Toutes les parcelles d’une même nature de récolte doivent être assurées. Les surfaces de prairies ne sont pas assurables actuellement, dans l’attente d’une décision sur une réassurance publique (la sécheresse de l’année 2003 aurait engendré des sinistres en prairies pour un coût de 2 milliards d'euros).
• le rendement
L'exploitant s'engage sur un rendement. Le calcul reprend les rendements des 5 dernières années (de 2005 à 2009), en écrétant le meilleur et le moins bon. Il reste 3 années, sachant que, c'est l'exploitant qui réalise le choix final, en ne dépassant pas un plafond par culture.
• le prix
Il est également fixé, année par année, en ne dépassant pas un plafond fixé par l'assureur (par exemple 160 euros/t en blé tendre).
• la franchise
La franchise de base est de 25 %. Groupama offre la possibilité de racheter une part de la franchise pour descendre à 15 % ou 20 %. Cette franchise se détermine culture par culture. Plus la franchise est faible, plus la cotisation sera élevée.
Les agriculteurs recevront-ils des aides ?
Le nouveau dispositif prévoit une subvention de 65 % du montant de la prime. Ces aides sont octroyées par l'Europe et l'Etat français (au total 133 millions d'euros). Cependant, l'exploitant paiera sa prime à compter d’avril 2010 et sera remboursé un an plus tard .
Cette assurance complète la DPA (déduction pour aléas) qui permet à l'exploitant de provisionner des montants en cas d'aléas climatiques.
Patrick Bégos
Photo : Pour Christophe Broussaud, directeur Assurances et Systèmes d'information à Groupama Loire-Bretagne, l'assurance-récolte apporte une réponse souple aux souhaits de couverture des risques climatiques.
Un exemple concret sur 55 ha de cultures
Prenons un exemple correspondant à une situation concrète en Côtes d'Armor, avec une surface de 55 ha de cultures, hors prairie (30 ha de blé, 20 ha de maïs ensilage, 5 ha de colza). Cet exemple s'appuie sur les rendements moyens et les prix des dernières années et une franchise de 25 %. La cotisation totale HT s'élève à 847 euros. Le montant de la subvention atteint 522 euros, d'où un coût réel de 325 euros pour 55 ha, soit 5,91 euros/ha.
Quelle sera la prise en charge, lors d'un sinistre ?

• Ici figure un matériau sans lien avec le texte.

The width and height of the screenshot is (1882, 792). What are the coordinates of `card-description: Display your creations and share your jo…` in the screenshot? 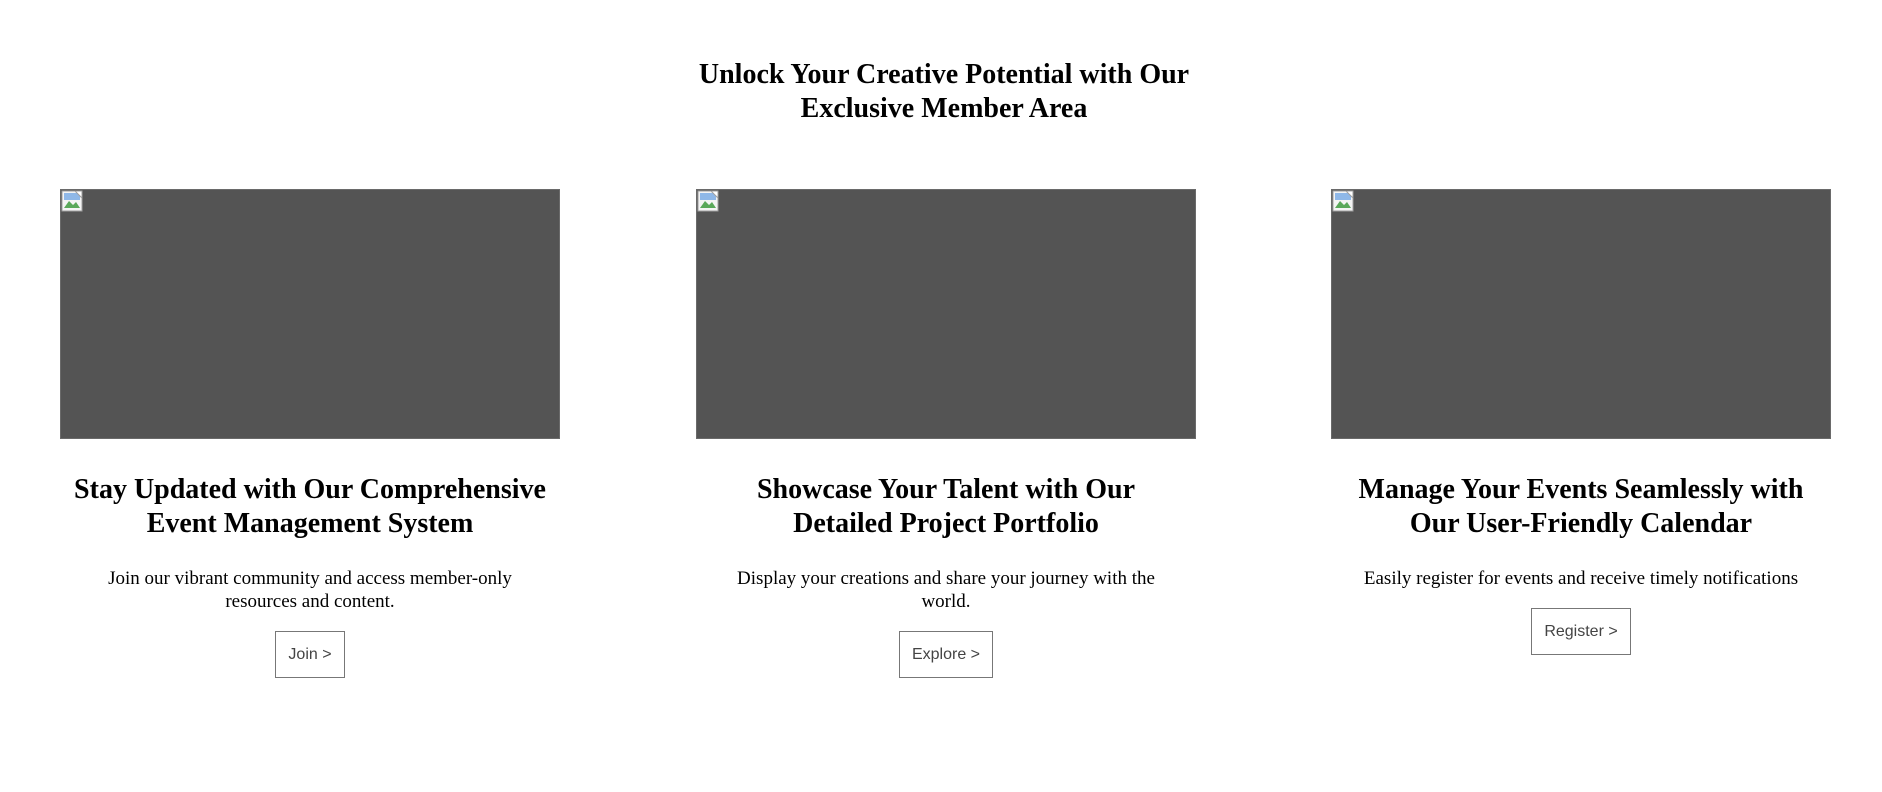 It's located at (946, 590).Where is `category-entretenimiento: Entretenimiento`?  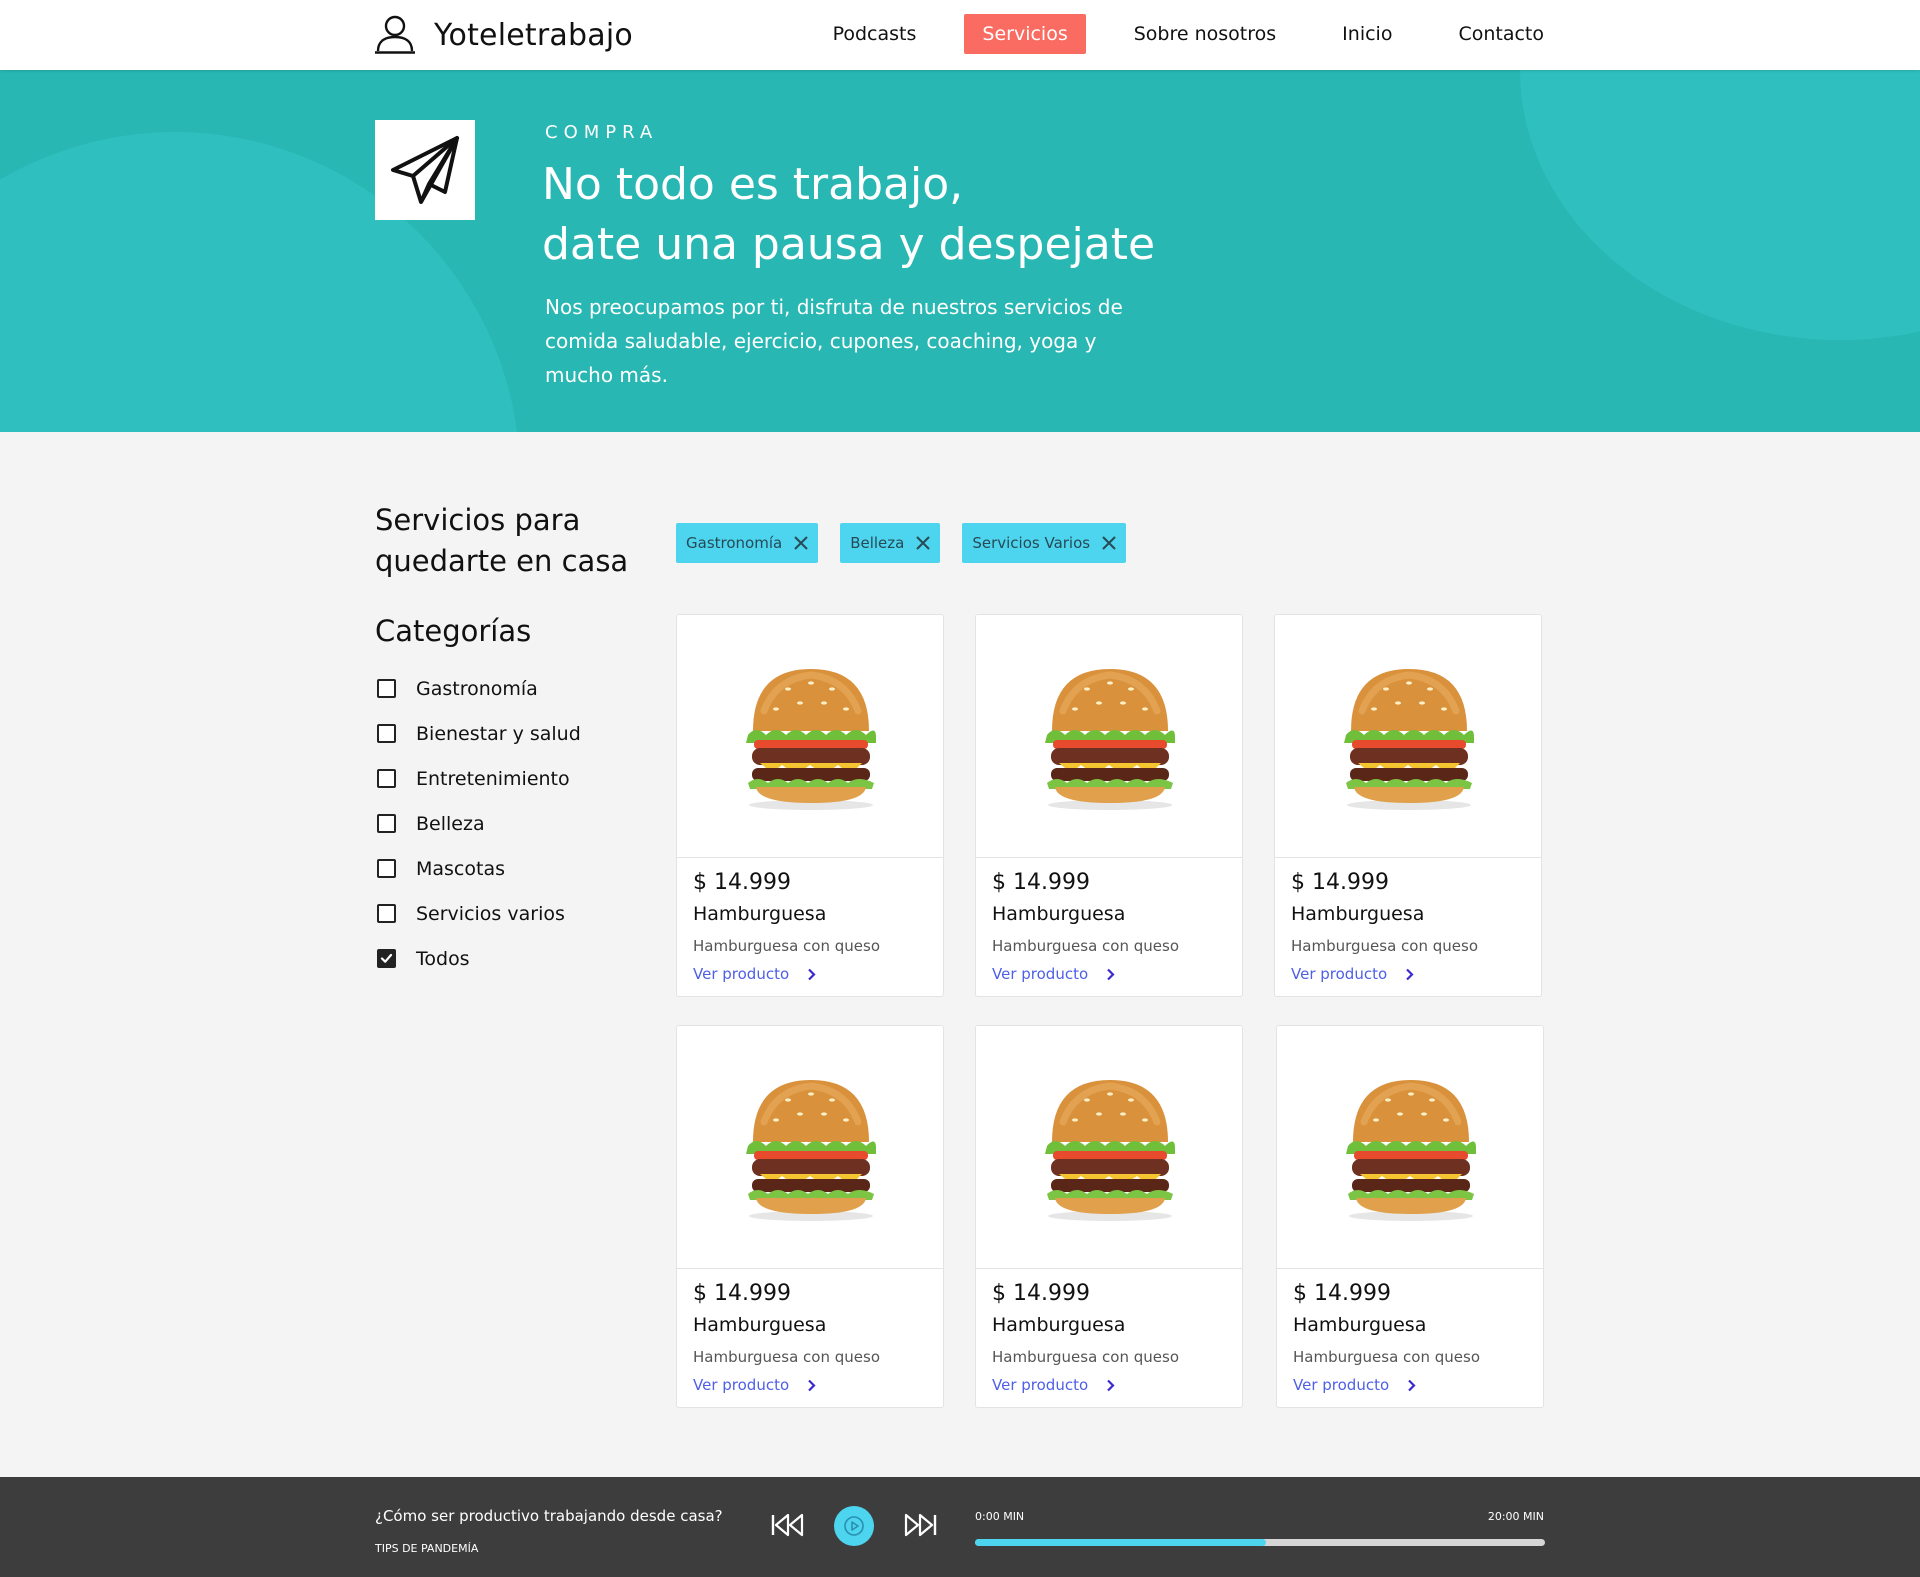 category-entretenimiento: Entretenimiento is located at coordinates (479, 778). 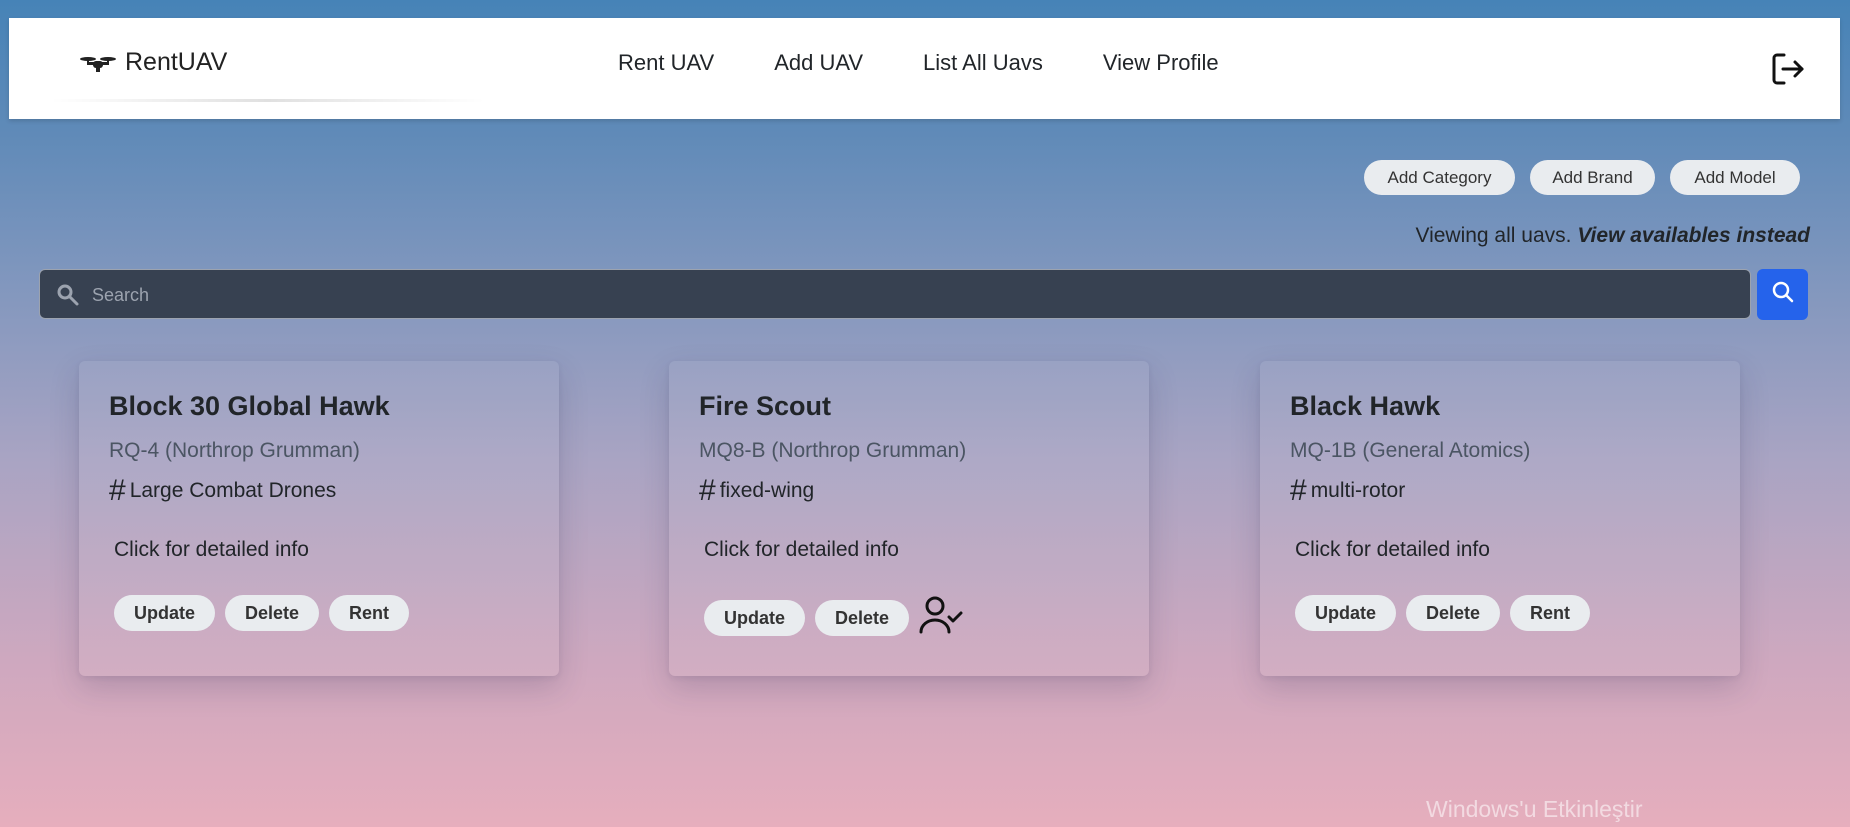 I want to click on card-actions: Update Delete, so click(x=834, y=618).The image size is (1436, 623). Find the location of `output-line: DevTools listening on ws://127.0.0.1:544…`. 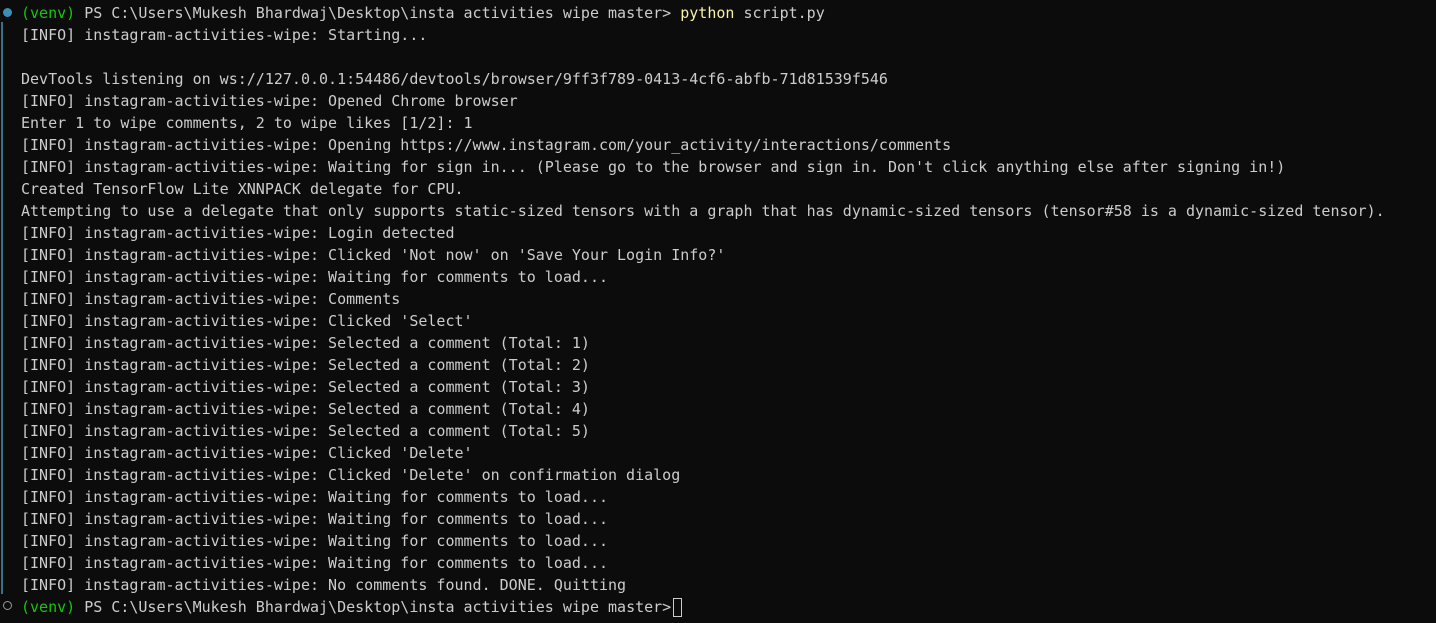

output-line: DevTools listening on ws://127.0.0.1:544… is located at coordinates (454, 79).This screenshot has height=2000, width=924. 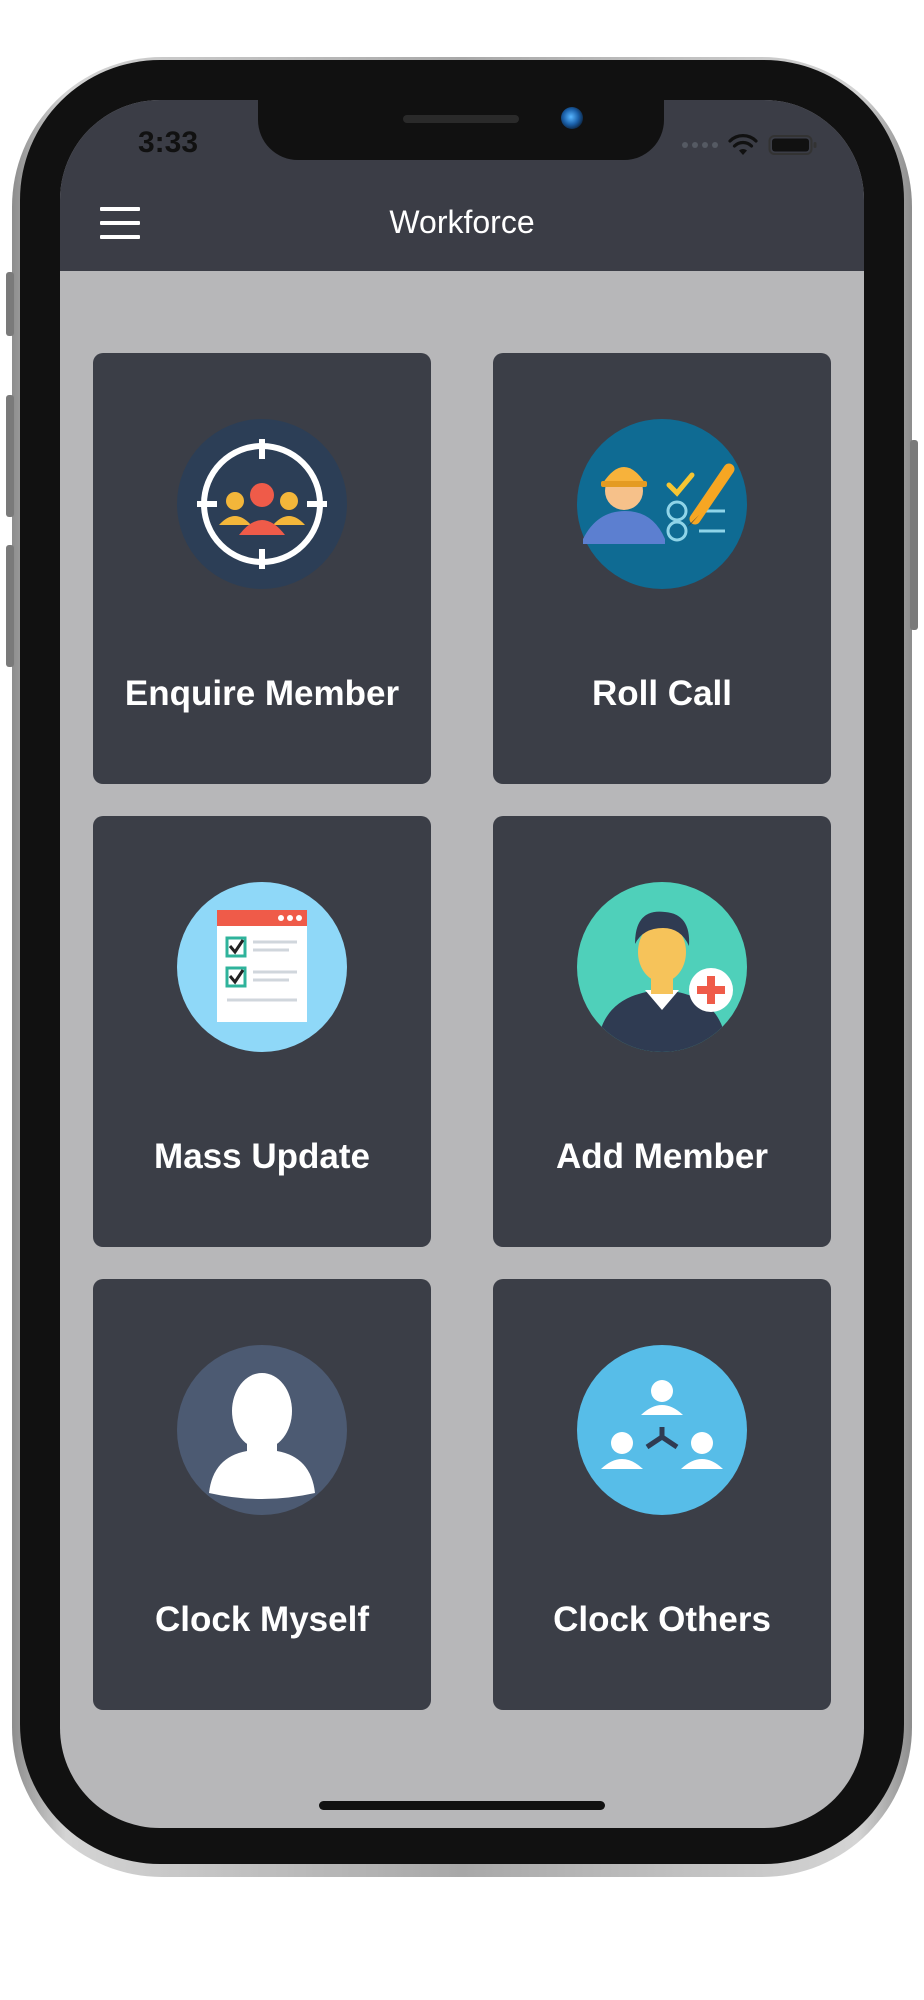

Lors de la déclaration du sinistre, l'assureur effectue une première expertise, puis une seconde à la récolte, pour mesurer la perte réelle de rendement. Pour que la multirisques Climats soit déclenchée, il faut que le seuil de pertes soit légalement d'au moins 30 %. Groupama a décidé d'aligner ce seuil sur le niveau de franchise choisi par l'agriculteur.
Supposons une perte de 50 % de la culture de maïs fourrage. Le capital assuré est de 975 euros/ha (15 t. x 65 euros/t). Après déduction de la franchise (25 %), la perte prise en compte sera de 25 %, soit 243,75 euros/ha.